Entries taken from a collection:

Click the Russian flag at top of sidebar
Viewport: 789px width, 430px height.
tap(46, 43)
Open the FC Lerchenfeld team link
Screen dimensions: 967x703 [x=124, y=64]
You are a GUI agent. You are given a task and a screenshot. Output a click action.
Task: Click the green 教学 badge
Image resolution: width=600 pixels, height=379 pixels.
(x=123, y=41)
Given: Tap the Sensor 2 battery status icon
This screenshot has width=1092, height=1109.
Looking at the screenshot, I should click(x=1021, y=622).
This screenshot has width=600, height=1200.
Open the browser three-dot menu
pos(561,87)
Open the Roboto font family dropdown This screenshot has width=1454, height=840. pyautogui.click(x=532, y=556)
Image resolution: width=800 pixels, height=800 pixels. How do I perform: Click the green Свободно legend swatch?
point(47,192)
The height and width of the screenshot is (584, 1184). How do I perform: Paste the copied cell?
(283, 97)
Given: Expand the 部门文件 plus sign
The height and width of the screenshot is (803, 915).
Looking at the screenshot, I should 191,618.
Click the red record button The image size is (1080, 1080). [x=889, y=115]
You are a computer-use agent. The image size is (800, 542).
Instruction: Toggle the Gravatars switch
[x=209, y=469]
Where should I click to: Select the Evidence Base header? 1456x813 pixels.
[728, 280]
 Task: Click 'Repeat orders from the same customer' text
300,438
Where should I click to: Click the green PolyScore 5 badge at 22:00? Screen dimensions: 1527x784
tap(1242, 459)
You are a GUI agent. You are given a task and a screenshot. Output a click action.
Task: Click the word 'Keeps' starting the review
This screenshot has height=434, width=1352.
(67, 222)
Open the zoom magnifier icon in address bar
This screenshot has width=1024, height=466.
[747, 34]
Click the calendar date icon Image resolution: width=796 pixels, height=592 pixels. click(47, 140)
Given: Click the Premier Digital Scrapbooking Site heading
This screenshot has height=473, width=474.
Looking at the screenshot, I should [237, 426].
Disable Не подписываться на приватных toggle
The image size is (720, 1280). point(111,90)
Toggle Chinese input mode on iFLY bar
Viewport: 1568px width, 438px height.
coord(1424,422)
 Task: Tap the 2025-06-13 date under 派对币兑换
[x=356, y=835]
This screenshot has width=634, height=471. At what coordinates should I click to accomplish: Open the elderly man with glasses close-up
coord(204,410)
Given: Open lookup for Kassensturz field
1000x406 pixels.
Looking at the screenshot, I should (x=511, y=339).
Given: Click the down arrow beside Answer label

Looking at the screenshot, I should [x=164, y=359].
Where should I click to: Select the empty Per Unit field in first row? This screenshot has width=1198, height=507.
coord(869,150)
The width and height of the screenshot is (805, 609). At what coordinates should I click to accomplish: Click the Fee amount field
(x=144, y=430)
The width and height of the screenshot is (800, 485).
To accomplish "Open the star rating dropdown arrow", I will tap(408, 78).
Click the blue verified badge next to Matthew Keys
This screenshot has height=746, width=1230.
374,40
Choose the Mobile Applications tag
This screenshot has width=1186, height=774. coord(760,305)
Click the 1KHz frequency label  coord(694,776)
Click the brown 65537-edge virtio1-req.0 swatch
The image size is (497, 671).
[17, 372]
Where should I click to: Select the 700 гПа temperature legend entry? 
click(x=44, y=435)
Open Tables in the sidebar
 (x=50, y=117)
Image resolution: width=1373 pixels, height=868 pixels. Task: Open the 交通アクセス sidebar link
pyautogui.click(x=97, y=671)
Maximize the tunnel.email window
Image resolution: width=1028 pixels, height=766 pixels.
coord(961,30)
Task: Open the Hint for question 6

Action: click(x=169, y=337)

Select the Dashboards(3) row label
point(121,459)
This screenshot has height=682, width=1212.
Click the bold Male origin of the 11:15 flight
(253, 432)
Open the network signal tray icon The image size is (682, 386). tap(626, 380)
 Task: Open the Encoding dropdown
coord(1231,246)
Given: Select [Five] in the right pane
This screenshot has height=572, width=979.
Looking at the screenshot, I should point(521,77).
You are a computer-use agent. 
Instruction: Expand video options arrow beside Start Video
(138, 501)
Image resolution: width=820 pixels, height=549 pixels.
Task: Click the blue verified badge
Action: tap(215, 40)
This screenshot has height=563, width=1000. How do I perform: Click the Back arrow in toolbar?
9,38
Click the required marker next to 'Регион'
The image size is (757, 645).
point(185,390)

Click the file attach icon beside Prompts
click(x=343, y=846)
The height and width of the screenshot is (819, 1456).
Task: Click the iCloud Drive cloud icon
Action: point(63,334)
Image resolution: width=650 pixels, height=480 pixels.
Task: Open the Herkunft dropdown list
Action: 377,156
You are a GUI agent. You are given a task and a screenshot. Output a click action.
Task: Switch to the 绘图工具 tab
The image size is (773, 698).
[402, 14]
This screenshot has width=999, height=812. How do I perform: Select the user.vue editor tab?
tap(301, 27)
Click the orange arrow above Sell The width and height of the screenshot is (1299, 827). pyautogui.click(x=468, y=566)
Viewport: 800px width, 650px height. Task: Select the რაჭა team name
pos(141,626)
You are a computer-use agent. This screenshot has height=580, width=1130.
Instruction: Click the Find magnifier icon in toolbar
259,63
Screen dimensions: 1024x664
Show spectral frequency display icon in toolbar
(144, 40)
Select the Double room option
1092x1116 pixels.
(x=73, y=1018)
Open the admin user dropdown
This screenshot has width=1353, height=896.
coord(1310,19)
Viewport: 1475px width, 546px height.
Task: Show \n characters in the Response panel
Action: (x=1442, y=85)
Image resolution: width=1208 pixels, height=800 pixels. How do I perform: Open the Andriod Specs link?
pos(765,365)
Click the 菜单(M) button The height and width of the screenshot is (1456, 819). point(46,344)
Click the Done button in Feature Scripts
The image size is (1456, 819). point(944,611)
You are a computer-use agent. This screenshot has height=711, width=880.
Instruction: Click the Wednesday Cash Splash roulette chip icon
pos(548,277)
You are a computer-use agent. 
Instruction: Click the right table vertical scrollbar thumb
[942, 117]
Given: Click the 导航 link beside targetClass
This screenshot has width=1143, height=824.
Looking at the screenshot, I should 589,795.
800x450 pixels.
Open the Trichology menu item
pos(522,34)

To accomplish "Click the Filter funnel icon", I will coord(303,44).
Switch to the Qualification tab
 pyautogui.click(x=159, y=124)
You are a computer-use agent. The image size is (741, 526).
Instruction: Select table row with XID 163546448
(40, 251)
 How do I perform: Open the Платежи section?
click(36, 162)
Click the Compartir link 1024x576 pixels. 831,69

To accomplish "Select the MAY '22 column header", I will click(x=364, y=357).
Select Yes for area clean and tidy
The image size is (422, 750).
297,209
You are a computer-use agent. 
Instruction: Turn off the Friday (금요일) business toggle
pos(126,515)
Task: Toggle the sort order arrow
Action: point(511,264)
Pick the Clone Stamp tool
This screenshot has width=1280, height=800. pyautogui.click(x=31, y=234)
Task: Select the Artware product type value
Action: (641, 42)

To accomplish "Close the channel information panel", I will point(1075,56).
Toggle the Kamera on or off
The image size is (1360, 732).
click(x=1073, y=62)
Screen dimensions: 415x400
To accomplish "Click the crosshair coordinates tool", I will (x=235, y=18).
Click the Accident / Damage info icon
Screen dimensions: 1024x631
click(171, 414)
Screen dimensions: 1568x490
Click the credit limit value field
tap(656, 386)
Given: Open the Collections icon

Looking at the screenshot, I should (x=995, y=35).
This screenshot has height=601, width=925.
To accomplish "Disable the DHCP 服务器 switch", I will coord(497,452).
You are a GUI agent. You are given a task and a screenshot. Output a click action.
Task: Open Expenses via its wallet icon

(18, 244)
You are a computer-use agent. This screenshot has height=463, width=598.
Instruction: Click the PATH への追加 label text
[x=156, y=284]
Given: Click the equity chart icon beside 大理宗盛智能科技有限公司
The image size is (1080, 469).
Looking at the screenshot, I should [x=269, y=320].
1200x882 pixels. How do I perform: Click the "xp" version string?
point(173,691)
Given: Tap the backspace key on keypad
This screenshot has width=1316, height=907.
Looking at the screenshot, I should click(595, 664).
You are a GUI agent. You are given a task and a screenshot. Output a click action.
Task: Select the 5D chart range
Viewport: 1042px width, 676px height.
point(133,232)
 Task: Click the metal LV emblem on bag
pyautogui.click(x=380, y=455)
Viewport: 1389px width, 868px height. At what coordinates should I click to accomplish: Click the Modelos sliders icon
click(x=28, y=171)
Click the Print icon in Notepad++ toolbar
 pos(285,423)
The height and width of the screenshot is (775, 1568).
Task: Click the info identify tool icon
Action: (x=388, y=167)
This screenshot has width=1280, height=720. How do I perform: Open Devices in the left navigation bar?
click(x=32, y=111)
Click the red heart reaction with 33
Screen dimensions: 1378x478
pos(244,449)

__Prompt__. Scan the lines above, and whenever one holds the string "chart", copy it.

__Solved exercise__.
Given: Click the equity chart icon beside 大理宗盛智能科技有限公司
Task: Select the 5D chart range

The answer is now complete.